* Aim of the exercise
Nothing in the records should be altered; retype them all exactly.
--- START ---
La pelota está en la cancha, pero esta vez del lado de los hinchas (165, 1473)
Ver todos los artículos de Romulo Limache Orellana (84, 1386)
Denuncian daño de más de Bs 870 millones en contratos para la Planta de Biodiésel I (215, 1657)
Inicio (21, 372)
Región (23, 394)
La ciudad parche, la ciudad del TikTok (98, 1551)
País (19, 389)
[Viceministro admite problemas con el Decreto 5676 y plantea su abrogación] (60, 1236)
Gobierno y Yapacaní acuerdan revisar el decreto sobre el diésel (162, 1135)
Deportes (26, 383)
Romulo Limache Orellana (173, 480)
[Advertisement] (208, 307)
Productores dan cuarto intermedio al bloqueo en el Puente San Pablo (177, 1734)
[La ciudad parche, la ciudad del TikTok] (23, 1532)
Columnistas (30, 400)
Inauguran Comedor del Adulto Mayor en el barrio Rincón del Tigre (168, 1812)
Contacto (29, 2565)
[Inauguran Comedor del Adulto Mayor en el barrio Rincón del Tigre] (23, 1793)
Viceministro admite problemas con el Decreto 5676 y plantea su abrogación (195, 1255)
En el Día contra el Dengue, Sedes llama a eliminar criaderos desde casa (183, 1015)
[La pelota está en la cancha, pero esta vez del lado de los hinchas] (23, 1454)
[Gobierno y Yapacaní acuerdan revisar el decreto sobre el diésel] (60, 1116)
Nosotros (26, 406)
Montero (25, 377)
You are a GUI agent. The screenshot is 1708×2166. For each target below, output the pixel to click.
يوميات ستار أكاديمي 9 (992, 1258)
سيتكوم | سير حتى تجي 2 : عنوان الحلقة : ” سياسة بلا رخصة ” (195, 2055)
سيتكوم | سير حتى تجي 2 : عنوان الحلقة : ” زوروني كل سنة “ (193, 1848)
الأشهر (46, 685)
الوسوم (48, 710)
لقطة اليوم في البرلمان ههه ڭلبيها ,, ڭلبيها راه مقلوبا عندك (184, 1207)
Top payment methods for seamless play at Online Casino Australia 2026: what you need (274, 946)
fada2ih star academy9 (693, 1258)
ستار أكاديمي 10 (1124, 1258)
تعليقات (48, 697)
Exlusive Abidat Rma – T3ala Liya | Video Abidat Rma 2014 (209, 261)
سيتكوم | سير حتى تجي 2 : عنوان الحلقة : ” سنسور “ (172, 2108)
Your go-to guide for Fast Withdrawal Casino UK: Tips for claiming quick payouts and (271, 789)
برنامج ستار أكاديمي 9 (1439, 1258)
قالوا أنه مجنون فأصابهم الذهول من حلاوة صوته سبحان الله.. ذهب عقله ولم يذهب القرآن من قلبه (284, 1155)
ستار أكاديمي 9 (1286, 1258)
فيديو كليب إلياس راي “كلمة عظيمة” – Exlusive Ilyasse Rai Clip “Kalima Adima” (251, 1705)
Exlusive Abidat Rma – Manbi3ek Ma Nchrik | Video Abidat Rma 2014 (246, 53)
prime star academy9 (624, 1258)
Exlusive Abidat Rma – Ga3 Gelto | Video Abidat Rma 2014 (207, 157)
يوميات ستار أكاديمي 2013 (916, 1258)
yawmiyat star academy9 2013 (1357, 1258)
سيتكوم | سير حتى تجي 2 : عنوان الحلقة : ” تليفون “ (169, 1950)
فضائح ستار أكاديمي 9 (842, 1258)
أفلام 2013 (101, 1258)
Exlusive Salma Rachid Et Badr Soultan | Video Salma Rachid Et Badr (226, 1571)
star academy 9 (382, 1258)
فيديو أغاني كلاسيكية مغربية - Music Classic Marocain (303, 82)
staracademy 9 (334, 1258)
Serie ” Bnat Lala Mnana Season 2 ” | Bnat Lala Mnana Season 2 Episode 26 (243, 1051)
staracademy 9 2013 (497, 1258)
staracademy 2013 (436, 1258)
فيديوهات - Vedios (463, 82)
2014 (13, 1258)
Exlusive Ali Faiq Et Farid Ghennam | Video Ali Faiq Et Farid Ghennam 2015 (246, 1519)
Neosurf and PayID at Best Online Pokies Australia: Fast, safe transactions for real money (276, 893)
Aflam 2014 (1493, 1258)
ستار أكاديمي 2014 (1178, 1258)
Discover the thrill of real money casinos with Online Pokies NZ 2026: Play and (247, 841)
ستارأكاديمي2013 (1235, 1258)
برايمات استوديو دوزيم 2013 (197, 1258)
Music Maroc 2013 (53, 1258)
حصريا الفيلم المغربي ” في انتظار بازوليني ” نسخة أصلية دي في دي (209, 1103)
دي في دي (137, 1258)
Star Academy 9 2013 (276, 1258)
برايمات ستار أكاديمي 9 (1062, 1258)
--- END ---
* Response to this task
La pelota está en la cancha, pero esta vez del lado de los hinchas (165, 1473)
Ver todos los artículos de Romulo Limache Orellana (84, 1386)
Denuncian daño de más de Bs 870 millones en contratos para la Planta de Biodiésel I (215, 1657)
Inicio (21, 372)
Región (23, 394)
La ciudad parche, la ciudad del TikTok (98, 1551)
País (19, 389)
[Viceministro admite problemas con el Decreto 5676 y plantea su abrogación] (60, 1236)
Gobierno y Yapacaní acuerdan revisar el decreto sobre el diésel (162, 1135)
Deportes (26, 383)
Romulo Limache Orellana (173, 480)
[Advertisement] (208, 307)
Productores dan cuarto intermedio al bloqueo en el Puente San Pablo (177, 1734)
[La ciudad parche, la ciudad del TikTok] (23, 1532)
Columnistas (30, 400)
Inauguran Comedor del Adulto Mayor en el barrio Rincón del Tigre (168, 1812)
Contacto (29, 2565)
[Inauguran Comedor del Adulto Mayor en el barrio Rincón del Tigre] (23, 1793)
Viceministro admite problemas con el Decreto 5676 y plantea su abrogación (195, 1255)
En el Día contra el Dengue, Sedes llama a eliminar criaderos desde casa (183, 1015)
[La pelota está en la cancha, pero esta vez del lado de los hinchas] (23, 1454)
[Gobierno y Yapacaní acuerdan revisar el decreto sobre el diésel] (60, 1116)
Nosotros (26, 406)
Montero (25, 377)
You are a GUI agent. The screenshot is 1708×2166. For each target below, output the pixel to click.
يوميات ستار أكاديمي 9 (992, 1258)
سيتكوم | سير حتى تجي 2 : عنوان الحلقة : ” سياسة بلا رخصة ” (195, 2055)
سيتكوم | سير حتى تجي 2 : عنوان الحلقة : ” زوروني كل سنة “ (193, 1848)
الأشهر (46, 685)
الوسوم (48, 710)
لقطة اليوم في البرلمان ههه ڭلبيها ,, ڭلبيها راه مقلوبا عندك (184, 1207)
Top payment methods for seamless play at Online Casino Australia 2026: what you need (274, 946)
fada2ih star academy9 (693, 1258)
ستار أكاديمي 10 (1124, 1258)
تعليقات (48, 697)
Exlusive Abidat Rma – T3ala Liya | Video Abidat Rma 2014 (209, 261)
سيتكوم | سير حتى تجي 2 : عنوان الحلقة : ” سنسور “ (172, 2108)
Your go-to guide for Fast Withdrawal Casino UK: Tips for claiming quick payouts and (271, 789)
برنامج ستار أكاديمي 9 (1439, 1258)
قالوا أنه مجنون فأصابهم الذهول من حلاوة صوته سبحان الله.. ذهب عقله ولم يذهب القرآن من قلبه (284, 1155)
ستار أكاديمي 9 (1286, 1258)
فيديو كليب إلياس راي “كلمة عظيمة” – Exlusive Ilyasse Rai Clip “Kalima Adima” (251, 1705)
Exlusive Abidat Rma – Manbi3ek Ma Nchrik | Video Abidat Rma 2014 (246, 53)
prime star academy9 (624, 1258)
Exlusive Abidat Rma – Ga3 Gelto | Video Abidat Rma 2014 (207, 157)
يوميات ستار أكاديمي 2013 (916, 1258)
yawmiyat star academy9 2013 (1357, 1258)
سيتكوم | سير حتى تجي 2 : عنوان الحلقة : ” تليفون “ (169, 1950)
فضائح ستار أكاديمي 9 (842, 1258)
أفلام 2013 (101, 1258)
Exlusive Salma Rachid Et Badr Soultan | Video Salma Rachid Et Badr (226, 1571)
star academy 9 (382, 1258)
فيديو أغاني كلاسيكية مغربية - Music Classic Marocain (303, 82)
staracademy 9 (334, 1258)
Serie ” Bnat Lala Mnana Season 2 ” | Bnat Lala Mnana Season 2 Episode 26 (243, 1051)
staracademy 9 2013 (497, 1258)
staracademy 2013 (436, 1258)
فيديوهات - Vedios (463, 82)
2014 (13, 1258)
Exlusive Ali Faiq Et Farid Ghennam | Video Ali Faiq Et Farid Ghennam 2015 (246, 1519)
Neosurf and PayID at Best Online Pokies Australia: Fast, safe transactions for real money (276, 893)
Aflam 2014 (1493, 1258)
ستار أكاديمي 2014 (1178, 1258)
Discover the thrill of real money casinos with Online Pokies NZ 2026: Play and (247, 841)
ستارأكاديمي2013 (1235, 1258)
برايمات استوديو دوزيم 2013 (197, 1258)
Music Maroc 2013 (53, 1258)
حصريا الفيلم المغربي ” في انتظار بازوليني ” نسخة أصلية دي في دي (209, 1103)
دي في دي (137, 1258)
Star Academy 9 2013 (276, 1258)
برايمات ستار أكاديمي 9 (1062, 1258)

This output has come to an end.